Die aktuelle Attacke der Brüsseler Eurokraten gegen Honorarordnungen von Freiberuflern richtet sich weniger gegen vermeintliche Privilegien als gegen den Verbraucherschutz. Warum er das so sieht, begründet der Thüringer FDP-Landesvize Dirk Bergner, der sich als Bürgermeister und als Diplomingenieur für Bauwesen in der HOAI auskennt.
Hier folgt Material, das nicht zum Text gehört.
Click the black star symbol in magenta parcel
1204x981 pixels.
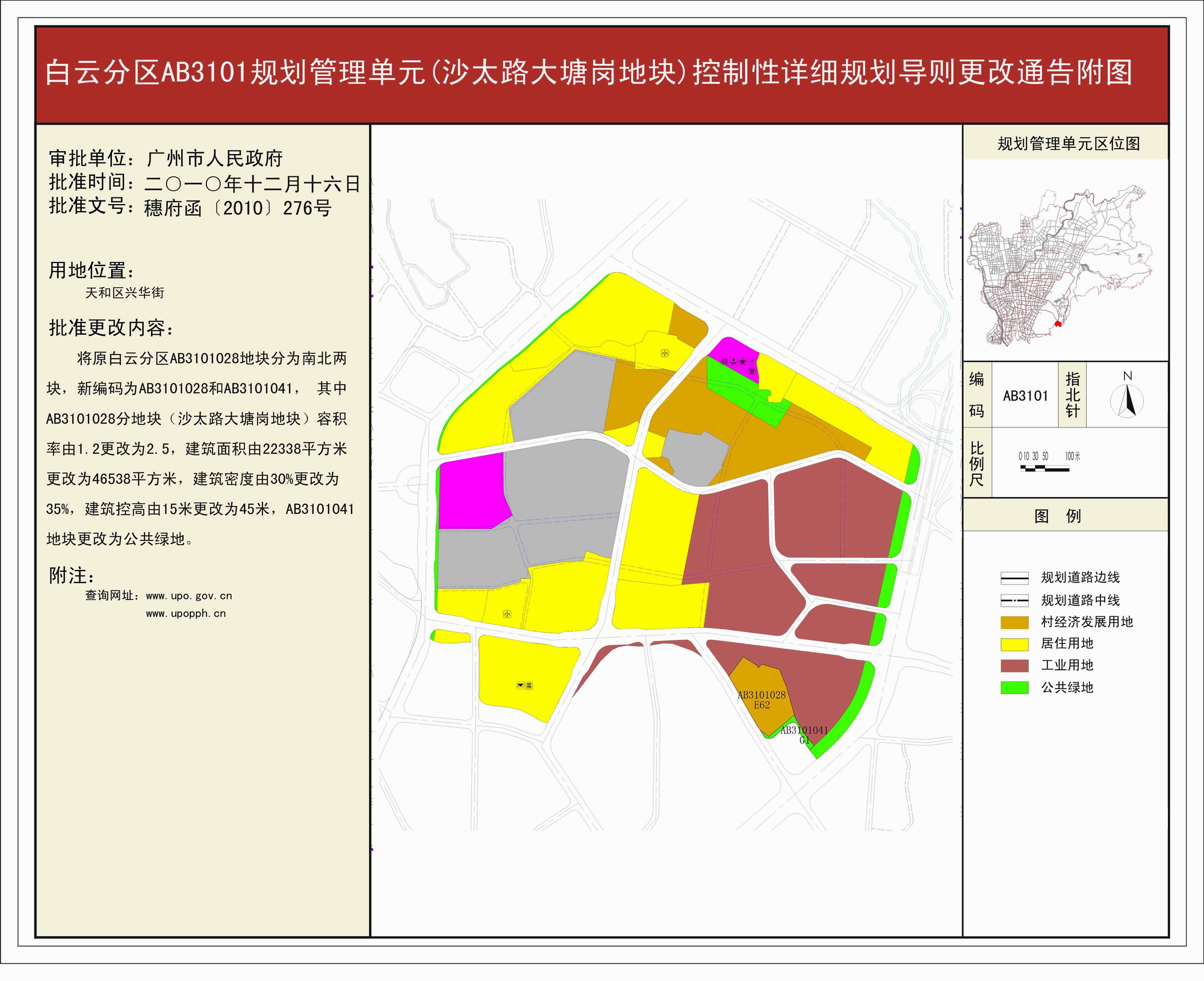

Es sei ein Irrtum anzunehmen, dass die Mindestsätze von Honorarordnungen automatisch hohe Einkommen sicherten. "Beispielsweise bei der Honorarordnung für Architekten und Ingenieure sind gerade bei kleineren Bauvorhaben die in den Tabellen vorgesehenen Honorare alles andere, als die Lizenz zu einer goldenen Nase.", weiß der gestandene Freiberufler, der auch eine Vorstellung davon hat, was für Betriebskosten mit diesen Honoraren abzudecken sind. Doch böte die als HOAI abgekürzte Ordnung einen für den Verbraucherschutz wesentlichen Vorteil: "Selbst öffentliche Bauherren tun sich bei der Anforderung von Angeboten über Ingenieurleistungen sehr schwer. Das Problem bei freiberuflichen Leistungen ist ja, dass man sie vorher noch nicht abschließend kennt." Es sei gerade das Besondere an freiberuflicher Arbeit, dass sie im Wesentlichen aus geistiger Arbeit bestehe und erst dazu diene, die Ideen zu entwickeln. Wenn das nicht so wäre, bräuchte man sie gar nicht erst, so Bergner weiter. "Die Honorarordnung definiert nicht nur Honorare, sie definiert vor allem, was für dieses Geld geleistet werden soll. Und eine gründliche Bauvorbereitung ist die beste Voraussetzung, um Pfusch am Bau und auch Kostenexplosionen zu vermeiden.", betont der Bauingenieur. Diesen Aspekt vermisse er in den Überlegungen der Brüsseler Eurokraten. Auch wenn Vorhaben wie der Berliner Flughafen oder wie die Elbphilharmonie immer wieder das Ansehen deutscher Planer diskreditierten, dürfe nicht übersehen werden, dass in solchen Fällen oft andere Ursachen bestünden. "Etwa, wenn Politik sich zu sehr in technische Belange einmischt oder vorher politische Kostenprognosen durchgedrückt werden, um Prestigeprojekte durchziehen zu können." Deshalb gelte weiter, die Honorarordnungen seien vor allem auch ein Mittel, um die geschuldete Leistung zu definieren.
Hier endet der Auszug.